FOREIGN BODY OESOPHAGUS
Ingested foreign bodies can lodge in:
- Tonsil: Usually sharp fish bones, needles etc.
- The base of tongue: Fish bone or a needles.
- Pyriform fossa: Fish bone, chicken bone, needle or dentures are commonly seen.
- Oesophagus: Coins, piece of meat, chicken bones, denture, safety pin, marble.
Aetiology:
- Age: Children more prone as they play with coins, marbles and accidently ingest them.
- Loss of protective mechanism: Use of upper denture prevents tactile sensation and a foreign body is swallowed undetected.
- Inadequate mastication.
- Oesophageal stricture, spasm.
- Psychotics.
Constrictions of Oesophagus:
Sites of lodgment of foreign body in the Oesophagus:
- Just below cricopharyngeal sphincter.
- Flat objects like coins are held up at the sphincter while others are held in the upper oesophagus just below sphincter.
- At the broncho-aortic constriction.
- Sharp or pointed foreign bodies can be impacted anywhere in the oesophagus.
Clinical features:
Symptoms:
- History of choking.
- Discomfort or pain just above the clavicle.
- Dysphagia (difficulty in swallowing).
- Drooling of saliva.
- Respiratory distress, dyspnea, cough and wheezing.
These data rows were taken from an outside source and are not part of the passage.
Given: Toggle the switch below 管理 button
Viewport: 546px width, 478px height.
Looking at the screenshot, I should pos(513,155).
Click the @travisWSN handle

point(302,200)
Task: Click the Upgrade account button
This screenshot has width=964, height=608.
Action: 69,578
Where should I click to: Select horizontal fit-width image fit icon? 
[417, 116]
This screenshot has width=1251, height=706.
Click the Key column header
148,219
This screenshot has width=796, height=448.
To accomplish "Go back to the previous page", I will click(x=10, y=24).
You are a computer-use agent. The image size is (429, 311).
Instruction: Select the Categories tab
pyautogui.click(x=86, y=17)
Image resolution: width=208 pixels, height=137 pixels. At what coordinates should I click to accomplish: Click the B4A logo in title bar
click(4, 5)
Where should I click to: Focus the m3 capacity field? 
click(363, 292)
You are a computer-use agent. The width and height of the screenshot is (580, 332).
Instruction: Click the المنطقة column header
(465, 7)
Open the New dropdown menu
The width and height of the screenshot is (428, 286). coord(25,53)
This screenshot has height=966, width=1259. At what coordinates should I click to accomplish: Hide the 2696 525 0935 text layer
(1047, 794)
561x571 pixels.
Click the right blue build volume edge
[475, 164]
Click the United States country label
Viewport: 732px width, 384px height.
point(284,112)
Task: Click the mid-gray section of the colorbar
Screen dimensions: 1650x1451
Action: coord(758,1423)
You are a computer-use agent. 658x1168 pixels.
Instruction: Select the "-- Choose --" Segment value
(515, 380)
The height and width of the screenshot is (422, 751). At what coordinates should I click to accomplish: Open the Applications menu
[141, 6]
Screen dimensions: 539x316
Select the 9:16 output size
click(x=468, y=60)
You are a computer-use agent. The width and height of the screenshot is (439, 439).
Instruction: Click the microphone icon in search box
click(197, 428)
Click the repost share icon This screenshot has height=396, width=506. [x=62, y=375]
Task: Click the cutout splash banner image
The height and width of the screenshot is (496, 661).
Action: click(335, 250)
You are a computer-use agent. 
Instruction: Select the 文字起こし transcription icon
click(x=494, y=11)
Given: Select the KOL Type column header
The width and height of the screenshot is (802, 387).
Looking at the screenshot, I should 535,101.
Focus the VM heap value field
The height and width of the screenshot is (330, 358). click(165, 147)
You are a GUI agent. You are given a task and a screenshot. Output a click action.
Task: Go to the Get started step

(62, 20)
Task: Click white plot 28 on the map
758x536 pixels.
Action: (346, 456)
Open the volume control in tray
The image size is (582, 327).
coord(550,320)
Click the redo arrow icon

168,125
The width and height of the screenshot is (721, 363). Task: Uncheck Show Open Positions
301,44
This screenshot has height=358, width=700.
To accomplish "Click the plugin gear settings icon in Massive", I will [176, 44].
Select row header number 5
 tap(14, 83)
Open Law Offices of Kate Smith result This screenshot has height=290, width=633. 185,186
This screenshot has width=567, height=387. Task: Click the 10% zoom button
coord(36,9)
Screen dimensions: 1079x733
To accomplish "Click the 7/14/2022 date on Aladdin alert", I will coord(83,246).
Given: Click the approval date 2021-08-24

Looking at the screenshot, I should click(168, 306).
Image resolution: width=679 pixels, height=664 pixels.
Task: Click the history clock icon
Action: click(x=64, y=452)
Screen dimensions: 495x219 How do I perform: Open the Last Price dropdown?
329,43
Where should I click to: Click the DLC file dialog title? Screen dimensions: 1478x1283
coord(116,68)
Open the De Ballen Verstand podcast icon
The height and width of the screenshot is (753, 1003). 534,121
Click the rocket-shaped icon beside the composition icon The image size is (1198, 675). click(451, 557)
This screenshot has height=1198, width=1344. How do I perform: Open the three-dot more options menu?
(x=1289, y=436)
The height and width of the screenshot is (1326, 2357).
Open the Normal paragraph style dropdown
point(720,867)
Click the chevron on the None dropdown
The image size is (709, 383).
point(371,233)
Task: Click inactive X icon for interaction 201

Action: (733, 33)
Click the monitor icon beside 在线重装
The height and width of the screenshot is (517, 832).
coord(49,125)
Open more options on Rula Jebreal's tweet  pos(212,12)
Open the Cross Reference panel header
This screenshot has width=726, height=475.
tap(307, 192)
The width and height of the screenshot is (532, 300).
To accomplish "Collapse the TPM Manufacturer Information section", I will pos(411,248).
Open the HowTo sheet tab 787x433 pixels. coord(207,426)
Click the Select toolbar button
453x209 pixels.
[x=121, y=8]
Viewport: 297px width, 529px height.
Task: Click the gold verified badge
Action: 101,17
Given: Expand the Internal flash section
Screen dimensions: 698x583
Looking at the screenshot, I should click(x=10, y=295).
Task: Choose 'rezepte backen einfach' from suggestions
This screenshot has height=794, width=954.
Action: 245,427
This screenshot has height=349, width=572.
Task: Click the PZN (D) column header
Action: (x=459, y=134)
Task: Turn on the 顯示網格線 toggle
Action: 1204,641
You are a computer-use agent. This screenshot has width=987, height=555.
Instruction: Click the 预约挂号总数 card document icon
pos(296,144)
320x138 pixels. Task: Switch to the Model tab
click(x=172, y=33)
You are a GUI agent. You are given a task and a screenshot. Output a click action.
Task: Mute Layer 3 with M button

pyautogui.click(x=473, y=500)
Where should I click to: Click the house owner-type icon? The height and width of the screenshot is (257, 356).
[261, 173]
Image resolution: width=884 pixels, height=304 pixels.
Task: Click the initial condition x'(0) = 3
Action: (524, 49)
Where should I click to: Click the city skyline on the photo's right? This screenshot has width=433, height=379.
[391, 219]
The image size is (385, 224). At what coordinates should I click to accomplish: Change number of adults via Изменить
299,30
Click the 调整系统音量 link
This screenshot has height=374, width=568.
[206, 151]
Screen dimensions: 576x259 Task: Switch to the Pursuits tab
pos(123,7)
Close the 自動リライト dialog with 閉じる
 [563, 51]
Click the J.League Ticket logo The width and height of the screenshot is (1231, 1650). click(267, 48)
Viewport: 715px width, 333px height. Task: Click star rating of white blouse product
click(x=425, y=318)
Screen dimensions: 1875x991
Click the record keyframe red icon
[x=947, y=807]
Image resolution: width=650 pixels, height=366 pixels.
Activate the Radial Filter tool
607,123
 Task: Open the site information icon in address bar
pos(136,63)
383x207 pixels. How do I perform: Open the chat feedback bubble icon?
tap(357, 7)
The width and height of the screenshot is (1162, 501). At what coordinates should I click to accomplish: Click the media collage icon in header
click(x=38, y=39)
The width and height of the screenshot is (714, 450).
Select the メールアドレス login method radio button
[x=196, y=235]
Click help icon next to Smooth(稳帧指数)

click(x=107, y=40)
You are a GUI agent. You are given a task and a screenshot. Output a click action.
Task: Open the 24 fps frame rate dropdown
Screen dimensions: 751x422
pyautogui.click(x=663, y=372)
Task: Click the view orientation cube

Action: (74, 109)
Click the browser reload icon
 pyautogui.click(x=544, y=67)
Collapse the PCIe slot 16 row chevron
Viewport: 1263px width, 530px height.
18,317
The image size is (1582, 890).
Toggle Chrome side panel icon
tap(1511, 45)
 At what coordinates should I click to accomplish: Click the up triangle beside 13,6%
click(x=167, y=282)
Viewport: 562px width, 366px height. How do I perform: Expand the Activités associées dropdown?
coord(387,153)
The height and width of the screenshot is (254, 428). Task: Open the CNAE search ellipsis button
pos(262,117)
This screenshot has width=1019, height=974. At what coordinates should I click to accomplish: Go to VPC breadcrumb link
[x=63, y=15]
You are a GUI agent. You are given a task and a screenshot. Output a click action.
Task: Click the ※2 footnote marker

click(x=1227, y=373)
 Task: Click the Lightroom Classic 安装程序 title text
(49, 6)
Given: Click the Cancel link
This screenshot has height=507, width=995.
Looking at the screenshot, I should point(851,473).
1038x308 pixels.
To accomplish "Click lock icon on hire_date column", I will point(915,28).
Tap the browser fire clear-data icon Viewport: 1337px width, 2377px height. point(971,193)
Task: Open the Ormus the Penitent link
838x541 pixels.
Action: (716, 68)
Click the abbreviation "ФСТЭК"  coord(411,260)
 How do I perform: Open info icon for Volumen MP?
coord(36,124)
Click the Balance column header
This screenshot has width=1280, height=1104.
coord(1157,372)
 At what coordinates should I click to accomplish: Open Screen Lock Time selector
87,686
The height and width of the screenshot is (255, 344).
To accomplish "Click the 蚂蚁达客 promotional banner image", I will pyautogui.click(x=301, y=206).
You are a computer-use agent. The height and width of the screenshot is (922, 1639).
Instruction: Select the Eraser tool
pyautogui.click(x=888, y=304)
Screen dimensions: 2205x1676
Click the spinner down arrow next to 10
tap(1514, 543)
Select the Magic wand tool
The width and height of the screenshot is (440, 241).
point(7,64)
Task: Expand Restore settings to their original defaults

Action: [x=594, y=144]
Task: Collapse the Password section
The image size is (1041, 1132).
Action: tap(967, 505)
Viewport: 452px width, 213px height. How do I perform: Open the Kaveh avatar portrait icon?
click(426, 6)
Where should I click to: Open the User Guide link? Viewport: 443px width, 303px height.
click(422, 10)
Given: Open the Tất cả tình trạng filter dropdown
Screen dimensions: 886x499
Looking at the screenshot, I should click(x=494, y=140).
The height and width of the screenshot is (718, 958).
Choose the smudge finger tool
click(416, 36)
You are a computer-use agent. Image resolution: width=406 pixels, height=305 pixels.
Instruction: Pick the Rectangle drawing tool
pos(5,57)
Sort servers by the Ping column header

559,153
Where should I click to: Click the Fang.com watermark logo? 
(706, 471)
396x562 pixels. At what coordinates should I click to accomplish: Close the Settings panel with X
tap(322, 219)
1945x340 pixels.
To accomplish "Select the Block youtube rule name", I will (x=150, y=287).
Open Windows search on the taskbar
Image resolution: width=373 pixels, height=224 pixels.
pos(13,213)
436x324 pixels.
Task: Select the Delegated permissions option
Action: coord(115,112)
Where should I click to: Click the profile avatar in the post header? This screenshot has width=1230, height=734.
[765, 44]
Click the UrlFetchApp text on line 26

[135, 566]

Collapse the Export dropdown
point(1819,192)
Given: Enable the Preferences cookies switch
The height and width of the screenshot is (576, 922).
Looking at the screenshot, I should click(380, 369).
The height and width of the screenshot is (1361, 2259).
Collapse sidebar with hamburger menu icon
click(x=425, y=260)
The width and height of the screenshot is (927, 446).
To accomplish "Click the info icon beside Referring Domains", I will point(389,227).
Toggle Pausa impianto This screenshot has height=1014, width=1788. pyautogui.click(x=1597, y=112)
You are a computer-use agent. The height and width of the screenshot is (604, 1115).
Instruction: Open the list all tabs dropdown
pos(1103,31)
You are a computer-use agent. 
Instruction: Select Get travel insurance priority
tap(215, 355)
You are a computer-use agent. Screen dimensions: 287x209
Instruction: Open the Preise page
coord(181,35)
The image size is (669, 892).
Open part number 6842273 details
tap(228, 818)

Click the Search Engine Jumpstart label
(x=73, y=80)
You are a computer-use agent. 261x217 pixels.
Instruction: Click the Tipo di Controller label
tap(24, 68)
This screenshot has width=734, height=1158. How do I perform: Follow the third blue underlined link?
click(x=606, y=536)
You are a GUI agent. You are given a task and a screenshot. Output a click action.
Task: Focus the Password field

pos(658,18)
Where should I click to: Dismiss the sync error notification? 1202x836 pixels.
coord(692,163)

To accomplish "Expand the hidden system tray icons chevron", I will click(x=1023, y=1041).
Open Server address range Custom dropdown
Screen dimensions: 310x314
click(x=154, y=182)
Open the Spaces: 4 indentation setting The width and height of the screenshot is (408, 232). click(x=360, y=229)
These symptoms are due to compression overflow or fistulous communication with the air passages.
- Substernal or epigastric pain.
Signs:
- Tenderness in the lower part of neck on the right or left side of trachea.
- Pooling of saliva in pyriform fossa as seen on indirect laryngoscopy.
- Foreign body may be seen protruding from Oesophageal opening in post-cricoid region.
Investigations:
- Plain X-ray can diagnose radio-opaque foreign bodies like coins, safety pin etc. Oesophageal foreign bodies like coins present as a radio-opaque shadow on A-P view while the lateral view shows a vertical slit-like shadow (vice-versa is seen in tracheal foreign bodies).
2. Fluoroscopy to detect hidden foreign bodies and for swallowing function.
3. CT Scan helps to detect small foreign bodies.
Management
- Rigid Oesophagoscopy under general anesthesia is usually safest and the best method of removal of Foreign bodies.
- If such foreign bodies cannot be removed by the above, then transthoracic oesophagotomy is done.
- Blunt non-impacted foreign bodies can be removed by fibre optic oesophagoscopy especially in high risk patients.
Complications:
- Respiratory obstruction.
- Perioesophageal cellulitis.
- Perforation of oesophagus.
- Tracheo-Oesophageal fistula.
Disc batteries:
- Ingestion of disc batteries is a common problem.
- Batteries contain potassium hydroxide, sodium hydroxide and mercury. These contents leak and causes oesophageal injury like stricture, perforation, tracheo-oesophageal fistula, mediastinitis and death.
- Disc battery causes damage to
➣ Mucosa in 1 hr
➣ Muscle coat in 2–4 hr
➣ Perforation of the oesophagus in 8–12 hr
Hence, they should be removed promptly from the oesophagus.